Work order: Look through the material below and copy exactly the lines from the line with "Task: Click the call quality signal icon" to the line with "You are a computer-use agent. Viewport: 1473px", those two lines included.

____________________

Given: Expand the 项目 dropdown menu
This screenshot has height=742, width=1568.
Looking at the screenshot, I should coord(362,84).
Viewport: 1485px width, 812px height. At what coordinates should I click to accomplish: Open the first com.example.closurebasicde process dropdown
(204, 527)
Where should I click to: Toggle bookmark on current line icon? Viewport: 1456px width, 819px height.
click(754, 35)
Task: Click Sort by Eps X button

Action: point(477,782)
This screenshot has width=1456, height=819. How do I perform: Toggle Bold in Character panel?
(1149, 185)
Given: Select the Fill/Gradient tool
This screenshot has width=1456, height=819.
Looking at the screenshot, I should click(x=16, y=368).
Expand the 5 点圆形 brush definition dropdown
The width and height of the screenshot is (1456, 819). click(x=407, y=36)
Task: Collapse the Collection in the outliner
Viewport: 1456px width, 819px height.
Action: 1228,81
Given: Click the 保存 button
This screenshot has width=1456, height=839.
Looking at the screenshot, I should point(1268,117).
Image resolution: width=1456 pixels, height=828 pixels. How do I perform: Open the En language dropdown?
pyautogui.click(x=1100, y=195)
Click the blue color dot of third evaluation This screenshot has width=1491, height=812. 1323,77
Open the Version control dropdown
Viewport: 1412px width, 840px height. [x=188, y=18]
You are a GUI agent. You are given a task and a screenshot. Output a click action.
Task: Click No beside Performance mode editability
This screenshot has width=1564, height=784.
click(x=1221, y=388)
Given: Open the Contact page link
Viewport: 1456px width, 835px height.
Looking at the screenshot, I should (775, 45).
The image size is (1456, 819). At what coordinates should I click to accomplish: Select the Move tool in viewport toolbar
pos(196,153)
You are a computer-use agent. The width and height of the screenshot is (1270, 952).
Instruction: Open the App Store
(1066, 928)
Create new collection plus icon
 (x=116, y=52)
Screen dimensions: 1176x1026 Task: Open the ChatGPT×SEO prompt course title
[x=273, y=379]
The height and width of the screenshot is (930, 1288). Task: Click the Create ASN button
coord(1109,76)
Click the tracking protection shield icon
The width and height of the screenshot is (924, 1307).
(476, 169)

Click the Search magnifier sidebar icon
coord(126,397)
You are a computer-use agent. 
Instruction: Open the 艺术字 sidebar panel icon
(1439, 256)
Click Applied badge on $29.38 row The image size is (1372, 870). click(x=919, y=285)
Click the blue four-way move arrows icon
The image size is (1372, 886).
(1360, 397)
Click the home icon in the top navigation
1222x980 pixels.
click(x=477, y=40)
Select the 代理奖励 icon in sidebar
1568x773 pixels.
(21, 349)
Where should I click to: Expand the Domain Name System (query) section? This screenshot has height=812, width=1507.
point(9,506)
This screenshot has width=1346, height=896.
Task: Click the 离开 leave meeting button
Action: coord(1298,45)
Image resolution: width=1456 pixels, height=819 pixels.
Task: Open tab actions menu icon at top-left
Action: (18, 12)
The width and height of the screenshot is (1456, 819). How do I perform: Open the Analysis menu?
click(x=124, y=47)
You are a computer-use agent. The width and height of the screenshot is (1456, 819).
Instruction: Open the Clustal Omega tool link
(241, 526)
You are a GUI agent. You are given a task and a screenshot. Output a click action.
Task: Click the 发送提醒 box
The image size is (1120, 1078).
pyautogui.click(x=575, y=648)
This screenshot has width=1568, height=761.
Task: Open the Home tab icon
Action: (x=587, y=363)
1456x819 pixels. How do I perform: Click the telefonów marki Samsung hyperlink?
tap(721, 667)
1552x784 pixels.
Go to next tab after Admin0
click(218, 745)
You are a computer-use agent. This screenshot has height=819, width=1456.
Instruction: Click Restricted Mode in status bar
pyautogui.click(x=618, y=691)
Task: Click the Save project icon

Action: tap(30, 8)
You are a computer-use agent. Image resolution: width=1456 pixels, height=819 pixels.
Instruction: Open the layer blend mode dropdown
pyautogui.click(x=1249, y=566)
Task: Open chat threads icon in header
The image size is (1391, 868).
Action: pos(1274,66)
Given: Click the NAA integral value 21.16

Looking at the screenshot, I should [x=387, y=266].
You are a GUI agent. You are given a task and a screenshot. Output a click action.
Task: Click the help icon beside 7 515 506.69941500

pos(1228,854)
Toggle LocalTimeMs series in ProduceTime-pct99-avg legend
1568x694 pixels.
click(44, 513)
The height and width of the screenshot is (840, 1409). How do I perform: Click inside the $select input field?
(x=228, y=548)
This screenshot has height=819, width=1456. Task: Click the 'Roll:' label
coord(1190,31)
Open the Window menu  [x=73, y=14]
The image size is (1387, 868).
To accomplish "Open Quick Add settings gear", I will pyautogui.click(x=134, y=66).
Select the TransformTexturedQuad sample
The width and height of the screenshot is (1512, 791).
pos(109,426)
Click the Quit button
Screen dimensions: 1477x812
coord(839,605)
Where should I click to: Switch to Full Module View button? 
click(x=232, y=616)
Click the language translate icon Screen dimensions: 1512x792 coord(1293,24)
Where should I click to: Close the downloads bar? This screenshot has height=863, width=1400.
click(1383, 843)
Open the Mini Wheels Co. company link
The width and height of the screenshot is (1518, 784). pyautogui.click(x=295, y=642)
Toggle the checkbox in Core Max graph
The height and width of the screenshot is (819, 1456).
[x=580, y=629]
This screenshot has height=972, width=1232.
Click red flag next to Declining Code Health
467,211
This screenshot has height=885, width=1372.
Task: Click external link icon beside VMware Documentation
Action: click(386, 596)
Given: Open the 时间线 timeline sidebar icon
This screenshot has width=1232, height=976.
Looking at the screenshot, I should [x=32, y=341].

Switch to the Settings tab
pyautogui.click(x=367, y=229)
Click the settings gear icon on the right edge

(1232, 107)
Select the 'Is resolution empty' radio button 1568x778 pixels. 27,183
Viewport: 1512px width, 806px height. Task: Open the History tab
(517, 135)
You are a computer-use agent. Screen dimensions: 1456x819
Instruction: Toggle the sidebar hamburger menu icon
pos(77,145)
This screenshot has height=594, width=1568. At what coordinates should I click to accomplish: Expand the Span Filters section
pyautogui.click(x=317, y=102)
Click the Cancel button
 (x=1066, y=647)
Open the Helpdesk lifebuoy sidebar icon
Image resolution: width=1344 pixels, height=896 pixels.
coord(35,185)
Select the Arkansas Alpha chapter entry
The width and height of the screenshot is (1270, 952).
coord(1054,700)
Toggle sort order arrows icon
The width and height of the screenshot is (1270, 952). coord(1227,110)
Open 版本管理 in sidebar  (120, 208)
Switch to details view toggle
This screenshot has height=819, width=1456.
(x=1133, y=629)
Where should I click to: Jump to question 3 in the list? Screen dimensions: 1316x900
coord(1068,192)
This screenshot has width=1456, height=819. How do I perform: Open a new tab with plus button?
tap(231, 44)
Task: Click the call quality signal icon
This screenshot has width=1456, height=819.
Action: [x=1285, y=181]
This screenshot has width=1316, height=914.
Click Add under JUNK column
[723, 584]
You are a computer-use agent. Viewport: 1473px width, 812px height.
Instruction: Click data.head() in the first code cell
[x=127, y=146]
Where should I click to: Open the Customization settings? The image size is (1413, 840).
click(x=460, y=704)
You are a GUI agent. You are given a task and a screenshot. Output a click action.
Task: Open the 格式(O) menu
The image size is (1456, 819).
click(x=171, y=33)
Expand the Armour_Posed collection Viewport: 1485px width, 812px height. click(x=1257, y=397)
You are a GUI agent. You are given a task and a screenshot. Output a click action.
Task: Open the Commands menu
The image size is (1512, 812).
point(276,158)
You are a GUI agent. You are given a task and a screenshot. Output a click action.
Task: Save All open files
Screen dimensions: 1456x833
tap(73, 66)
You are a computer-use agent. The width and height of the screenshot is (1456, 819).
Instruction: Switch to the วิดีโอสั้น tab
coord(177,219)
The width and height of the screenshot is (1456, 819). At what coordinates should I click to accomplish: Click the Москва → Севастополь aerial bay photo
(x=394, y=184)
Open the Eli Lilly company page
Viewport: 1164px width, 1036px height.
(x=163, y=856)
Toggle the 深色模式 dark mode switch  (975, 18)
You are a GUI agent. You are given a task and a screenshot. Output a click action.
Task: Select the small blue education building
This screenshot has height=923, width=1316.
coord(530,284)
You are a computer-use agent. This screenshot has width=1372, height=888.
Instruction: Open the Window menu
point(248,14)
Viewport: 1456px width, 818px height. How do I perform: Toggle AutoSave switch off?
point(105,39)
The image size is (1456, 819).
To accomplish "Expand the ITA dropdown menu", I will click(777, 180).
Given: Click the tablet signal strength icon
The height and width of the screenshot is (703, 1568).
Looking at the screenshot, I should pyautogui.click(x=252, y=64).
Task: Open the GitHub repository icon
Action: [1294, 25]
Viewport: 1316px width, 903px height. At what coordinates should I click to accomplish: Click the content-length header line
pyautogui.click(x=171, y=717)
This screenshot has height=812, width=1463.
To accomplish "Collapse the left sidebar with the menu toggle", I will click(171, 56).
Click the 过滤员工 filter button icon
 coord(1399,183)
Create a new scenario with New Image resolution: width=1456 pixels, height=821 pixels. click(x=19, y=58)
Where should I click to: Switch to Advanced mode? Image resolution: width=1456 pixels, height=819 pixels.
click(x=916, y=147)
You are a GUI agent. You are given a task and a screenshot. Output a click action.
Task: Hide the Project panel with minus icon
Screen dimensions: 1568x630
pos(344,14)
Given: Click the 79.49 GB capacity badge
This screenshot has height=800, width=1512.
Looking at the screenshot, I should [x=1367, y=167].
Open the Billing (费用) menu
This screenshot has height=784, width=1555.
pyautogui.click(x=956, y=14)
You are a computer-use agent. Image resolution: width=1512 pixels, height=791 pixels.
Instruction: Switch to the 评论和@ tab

____________________

Written solution:
Task: Click the call quality signal icon
This screenshot has width=1456, height=819.
Action: [x=1285, y=181]
This screenshot has width=1316, height=914.
Click Add under JUNK column
[723, 584]
You are a computer-use agent. Viewport: 1473px width, 812px height.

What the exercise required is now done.